Thursday, August 22, 2013


While in Finsång, one of the surprise events was 
Attending a Titanic exhibit in nearby Norrköping.

Nautical replications emotionally stimulated present-time, 
In-vivo experience, augmented by evocative narration, 
Music, photos, furniture, furnishings, actual possessions,
Newsreel footage, and piece of touchable simulated ice.

Many intentional and circumstantial mistakes caused 
More than 1500 deaths, of which 703 were passengers;
More than half were crew, including engine-room workers 
Immediately engulfed by gushing, ice-cold ocean water,
As well as band members who played on during submersion.

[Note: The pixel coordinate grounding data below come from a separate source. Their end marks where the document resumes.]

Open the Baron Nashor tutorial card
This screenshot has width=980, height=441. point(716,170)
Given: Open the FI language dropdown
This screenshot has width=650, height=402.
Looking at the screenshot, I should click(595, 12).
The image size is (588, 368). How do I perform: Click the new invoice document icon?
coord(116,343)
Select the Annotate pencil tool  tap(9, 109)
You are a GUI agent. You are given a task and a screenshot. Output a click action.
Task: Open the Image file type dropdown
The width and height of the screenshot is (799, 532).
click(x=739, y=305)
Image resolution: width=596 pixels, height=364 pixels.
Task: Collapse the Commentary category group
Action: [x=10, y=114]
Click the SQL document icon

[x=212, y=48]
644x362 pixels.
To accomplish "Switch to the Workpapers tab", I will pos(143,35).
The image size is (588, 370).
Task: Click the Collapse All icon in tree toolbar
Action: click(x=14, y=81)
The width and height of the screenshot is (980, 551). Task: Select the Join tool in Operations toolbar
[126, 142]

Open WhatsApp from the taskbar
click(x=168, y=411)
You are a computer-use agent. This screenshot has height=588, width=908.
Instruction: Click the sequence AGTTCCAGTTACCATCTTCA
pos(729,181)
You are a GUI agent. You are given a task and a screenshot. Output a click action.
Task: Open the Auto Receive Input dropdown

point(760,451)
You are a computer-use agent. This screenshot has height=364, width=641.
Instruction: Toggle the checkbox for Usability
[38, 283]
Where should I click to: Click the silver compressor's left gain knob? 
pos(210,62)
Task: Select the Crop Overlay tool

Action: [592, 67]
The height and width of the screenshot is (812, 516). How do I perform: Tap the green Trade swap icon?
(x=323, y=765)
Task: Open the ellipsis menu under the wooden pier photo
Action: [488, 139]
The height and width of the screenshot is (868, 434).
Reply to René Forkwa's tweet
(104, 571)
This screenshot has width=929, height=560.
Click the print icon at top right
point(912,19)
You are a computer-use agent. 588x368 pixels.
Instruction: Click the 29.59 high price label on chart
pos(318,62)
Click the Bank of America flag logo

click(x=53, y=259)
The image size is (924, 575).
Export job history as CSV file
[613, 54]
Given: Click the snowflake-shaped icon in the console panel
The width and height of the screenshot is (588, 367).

3rd Class passengers, in below-decks cabins, with less
Access to minimal evacuation mechanisms, died at 
Higher percentages than 1st/2nd Class passengers. 
Rather than on holiday, many 3rd Class passengers, 
Often whole families or people at the end of their
Ropes with one last desperate attempt to start anew,
Were emigrating to the The New Land, the USA.

Many of the emigrating 3rd Class passengers from
Scandinavia, specifically Sweden, were linked with
Minnesota, even to a specific town,Tower, Minnesota, 
+50 miles northeast of my hometown, Hibbing, MN.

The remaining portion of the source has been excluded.